## [Work instruction]
Reproduce the section of the listing that begins at the line containing "The image size is (594, 516)." and finishes at the line containing "You are a computer-use agent. This". Include both end lines and nothing beyond them.

Content starts

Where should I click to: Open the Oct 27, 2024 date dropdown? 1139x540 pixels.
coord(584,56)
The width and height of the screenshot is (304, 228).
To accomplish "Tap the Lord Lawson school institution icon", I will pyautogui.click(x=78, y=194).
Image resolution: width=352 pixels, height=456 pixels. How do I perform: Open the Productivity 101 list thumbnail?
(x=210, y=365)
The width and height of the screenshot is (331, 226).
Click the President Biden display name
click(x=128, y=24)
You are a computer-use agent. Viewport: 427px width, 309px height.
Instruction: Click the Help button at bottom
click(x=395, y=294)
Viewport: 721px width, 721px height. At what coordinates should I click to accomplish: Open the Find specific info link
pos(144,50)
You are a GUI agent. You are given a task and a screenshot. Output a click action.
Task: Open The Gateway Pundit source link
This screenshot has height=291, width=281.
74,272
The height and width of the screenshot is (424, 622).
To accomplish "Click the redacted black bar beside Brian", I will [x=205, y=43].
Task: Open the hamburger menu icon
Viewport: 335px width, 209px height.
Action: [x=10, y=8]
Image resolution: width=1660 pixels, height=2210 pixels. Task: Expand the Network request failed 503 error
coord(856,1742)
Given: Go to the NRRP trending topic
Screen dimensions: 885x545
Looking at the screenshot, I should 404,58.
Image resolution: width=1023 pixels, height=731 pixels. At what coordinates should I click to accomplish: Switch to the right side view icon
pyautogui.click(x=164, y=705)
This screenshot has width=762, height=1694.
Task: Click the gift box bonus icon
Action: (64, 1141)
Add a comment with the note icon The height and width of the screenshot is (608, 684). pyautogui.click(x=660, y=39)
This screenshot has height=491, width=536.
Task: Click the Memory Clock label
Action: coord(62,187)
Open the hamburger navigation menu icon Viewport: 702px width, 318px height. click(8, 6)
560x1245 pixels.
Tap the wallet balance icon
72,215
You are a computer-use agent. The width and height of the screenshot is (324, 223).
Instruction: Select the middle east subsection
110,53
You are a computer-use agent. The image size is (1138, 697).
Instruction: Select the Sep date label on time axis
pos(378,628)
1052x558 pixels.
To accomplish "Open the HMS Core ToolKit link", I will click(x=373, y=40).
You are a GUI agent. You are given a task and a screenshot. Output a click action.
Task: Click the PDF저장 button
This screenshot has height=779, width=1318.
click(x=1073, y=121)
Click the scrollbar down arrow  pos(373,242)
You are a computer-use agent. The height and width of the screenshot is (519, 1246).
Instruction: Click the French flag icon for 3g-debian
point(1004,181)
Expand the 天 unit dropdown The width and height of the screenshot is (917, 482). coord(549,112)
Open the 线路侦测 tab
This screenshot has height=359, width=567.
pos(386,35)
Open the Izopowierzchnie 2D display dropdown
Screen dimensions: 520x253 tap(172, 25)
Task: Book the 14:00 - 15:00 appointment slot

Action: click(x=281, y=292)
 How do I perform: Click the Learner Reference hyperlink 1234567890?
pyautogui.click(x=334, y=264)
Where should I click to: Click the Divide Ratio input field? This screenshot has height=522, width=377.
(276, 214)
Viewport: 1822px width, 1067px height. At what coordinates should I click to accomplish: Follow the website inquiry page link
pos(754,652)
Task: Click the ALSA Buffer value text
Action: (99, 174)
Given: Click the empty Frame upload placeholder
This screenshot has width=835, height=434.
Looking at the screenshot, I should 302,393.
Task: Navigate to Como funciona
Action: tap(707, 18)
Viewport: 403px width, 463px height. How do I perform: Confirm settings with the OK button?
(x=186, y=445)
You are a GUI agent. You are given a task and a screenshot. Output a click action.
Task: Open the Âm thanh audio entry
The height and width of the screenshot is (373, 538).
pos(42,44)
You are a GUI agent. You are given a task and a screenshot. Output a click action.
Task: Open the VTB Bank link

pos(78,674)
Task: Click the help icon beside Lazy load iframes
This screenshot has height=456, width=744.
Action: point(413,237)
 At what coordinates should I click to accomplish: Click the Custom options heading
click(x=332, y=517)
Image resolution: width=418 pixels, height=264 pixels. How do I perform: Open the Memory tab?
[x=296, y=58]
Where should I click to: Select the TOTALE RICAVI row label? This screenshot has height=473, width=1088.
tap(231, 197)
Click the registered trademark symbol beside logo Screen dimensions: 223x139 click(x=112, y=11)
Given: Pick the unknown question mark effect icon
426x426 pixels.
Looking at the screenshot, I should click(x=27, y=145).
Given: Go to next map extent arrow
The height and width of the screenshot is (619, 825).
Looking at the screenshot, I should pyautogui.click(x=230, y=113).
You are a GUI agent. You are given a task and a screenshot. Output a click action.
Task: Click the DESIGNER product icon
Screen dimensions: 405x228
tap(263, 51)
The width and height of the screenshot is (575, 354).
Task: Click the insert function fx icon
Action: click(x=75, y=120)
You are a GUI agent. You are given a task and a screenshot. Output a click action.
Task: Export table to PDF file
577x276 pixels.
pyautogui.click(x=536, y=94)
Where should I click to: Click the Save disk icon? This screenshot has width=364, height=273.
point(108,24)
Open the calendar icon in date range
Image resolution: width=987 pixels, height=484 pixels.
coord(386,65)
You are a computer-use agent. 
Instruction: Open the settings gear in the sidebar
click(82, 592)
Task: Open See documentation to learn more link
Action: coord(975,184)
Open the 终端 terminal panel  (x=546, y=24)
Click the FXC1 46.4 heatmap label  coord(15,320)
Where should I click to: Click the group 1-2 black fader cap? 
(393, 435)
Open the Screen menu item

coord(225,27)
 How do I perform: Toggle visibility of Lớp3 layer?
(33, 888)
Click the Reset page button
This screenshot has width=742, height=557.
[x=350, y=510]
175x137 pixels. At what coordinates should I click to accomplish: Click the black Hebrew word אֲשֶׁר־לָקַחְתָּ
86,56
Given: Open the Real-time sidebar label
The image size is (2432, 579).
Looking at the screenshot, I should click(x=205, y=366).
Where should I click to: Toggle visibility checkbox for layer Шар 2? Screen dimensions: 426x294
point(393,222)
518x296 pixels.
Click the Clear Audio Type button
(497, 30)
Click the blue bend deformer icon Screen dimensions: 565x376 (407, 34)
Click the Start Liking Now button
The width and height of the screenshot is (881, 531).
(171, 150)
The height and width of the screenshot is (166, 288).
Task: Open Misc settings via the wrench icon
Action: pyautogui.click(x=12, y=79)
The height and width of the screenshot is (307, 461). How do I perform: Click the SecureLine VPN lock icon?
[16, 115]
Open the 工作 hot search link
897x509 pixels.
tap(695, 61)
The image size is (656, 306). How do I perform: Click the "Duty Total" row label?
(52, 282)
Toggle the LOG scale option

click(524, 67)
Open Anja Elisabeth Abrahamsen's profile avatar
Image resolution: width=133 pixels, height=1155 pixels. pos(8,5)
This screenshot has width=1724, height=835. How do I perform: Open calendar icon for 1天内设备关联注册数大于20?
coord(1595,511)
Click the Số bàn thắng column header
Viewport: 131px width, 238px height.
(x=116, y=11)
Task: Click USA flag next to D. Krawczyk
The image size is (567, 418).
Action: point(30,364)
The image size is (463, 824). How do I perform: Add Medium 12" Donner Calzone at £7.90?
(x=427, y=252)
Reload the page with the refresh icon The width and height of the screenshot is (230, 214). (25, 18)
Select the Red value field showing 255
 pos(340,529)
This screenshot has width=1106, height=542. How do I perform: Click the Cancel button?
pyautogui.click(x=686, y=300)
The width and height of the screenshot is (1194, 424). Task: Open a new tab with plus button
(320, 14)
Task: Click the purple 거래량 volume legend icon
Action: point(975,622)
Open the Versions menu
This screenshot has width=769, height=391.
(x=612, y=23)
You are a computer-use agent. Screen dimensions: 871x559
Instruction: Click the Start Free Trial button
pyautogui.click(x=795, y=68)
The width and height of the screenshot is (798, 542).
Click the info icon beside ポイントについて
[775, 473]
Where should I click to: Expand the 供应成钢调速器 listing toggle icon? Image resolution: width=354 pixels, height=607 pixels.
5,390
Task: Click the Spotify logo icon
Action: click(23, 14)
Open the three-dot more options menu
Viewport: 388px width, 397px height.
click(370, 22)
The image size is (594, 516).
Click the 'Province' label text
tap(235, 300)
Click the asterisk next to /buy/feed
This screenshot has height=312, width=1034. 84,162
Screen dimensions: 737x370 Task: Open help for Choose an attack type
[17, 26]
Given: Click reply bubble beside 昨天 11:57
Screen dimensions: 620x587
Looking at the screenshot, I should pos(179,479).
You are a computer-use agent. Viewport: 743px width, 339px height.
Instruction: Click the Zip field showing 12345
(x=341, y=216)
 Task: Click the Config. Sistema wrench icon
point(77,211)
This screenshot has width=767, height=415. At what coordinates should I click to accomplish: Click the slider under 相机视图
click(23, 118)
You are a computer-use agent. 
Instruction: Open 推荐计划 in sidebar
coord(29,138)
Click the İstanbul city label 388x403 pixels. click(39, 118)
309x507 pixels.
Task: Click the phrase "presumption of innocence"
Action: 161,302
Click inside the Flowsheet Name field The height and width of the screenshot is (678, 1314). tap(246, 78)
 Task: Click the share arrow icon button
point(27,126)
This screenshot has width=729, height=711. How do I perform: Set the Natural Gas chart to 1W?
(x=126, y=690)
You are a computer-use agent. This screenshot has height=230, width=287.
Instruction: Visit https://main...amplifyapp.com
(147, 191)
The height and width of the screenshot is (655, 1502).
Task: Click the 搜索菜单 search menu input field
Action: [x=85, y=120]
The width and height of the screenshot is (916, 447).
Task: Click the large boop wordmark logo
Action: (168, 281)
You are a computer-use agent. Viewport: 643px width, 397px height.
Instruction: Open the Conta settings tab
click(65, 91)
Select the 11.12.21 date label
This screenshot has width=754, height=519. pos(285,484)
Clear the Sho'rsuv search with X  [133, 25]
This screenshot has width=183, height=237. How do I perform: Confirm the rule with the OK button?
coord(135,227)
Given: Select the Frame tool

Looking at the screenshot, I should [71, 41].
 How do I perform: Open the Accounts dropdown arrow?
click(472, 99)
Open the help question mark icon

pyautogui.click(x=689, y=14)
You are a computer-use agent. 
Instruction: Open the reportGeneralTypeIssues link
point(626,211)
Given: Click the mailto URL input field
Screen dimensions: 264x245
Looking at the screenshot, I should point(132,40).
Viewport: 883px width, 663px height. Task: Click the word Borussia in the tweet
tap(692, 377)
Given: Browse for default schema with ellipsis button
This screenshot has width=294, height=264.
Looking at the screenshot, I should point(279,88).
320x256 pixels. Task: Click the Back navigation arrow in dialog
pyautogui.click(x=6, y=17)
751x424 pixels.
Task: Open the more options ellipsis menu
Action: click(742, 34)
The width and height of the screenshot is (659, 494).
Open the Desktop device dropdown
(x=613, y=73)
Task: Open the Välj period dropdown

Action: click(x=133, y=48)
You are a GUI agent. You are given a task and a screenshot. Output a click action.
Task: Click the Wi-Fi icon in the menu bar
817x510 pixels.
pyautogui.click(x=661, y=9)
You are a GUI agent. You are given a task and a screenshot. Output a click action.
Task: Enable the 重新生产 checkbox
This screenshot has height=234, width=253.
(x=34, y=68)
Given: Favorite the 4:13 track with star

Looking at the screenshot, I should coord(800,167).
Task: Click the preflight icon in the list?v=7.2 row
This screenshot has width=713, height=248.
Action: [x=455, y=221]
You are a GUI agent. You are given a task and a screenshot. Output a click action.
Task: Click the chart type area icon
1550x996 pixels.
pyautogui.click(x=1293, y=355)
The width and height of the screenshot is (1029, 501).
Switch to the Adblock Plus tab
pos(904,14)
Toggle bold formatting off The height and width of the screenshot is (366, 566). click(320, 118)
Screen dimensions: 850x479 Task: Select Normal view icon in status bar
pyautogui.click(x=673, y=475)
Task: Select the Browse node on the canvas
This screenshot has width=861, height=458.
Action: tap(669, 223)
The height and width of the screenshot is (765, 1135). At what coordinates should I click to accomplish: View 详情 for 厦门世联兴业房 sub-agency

Content ends

## [Exercise solution]
The image size is (594, 516).
Click the 'Province' label text
tap(235, 300)
Click the asterisk next to /buy/feed
This screenshot has height=312, width=1034. 84,162
Screen dimensions: 737x370 Task: Open help for Choose an attack type
[17, 26]
Given: Click reply bubble beside 昨天 11:57
Screen dimensions: 620x587
Looking at the screenshot, I should pos(179,479).
You are a computer-use agent. Viewport: 743px width, 339px height.
Instruction: Click the Zip field showing 12345
(x=341, y=216)
 Task: Click the Config. Sistema wrench icon
point(77,211)
This screenshot has width=767, height=415. At what coordinates should I click to accomplish: Click the slider under 相机视图
click(23, 118)
You are a computer-use agent. 
Instruction: Open 推荐计划 in sidebar
coord(29,138)
Click the İstanbul city label 388x403 pixels. click(39, 118)
309x507 pixels.
Task: Click the phrase "presumption of innocence"
Action: 161,302
Click inside the Flowsheet Name field The height and width of the screenshot is (678, 1314). tap(246, 78)
 Task: Click the share arrow icon button
point(27,126)
This screenshot has width=729, height=711. How do I perform: Set the Natural Gas chart to 1W?
(x=126, y=690)
You are a computer-use agent. This screenshot has height=230, width=287.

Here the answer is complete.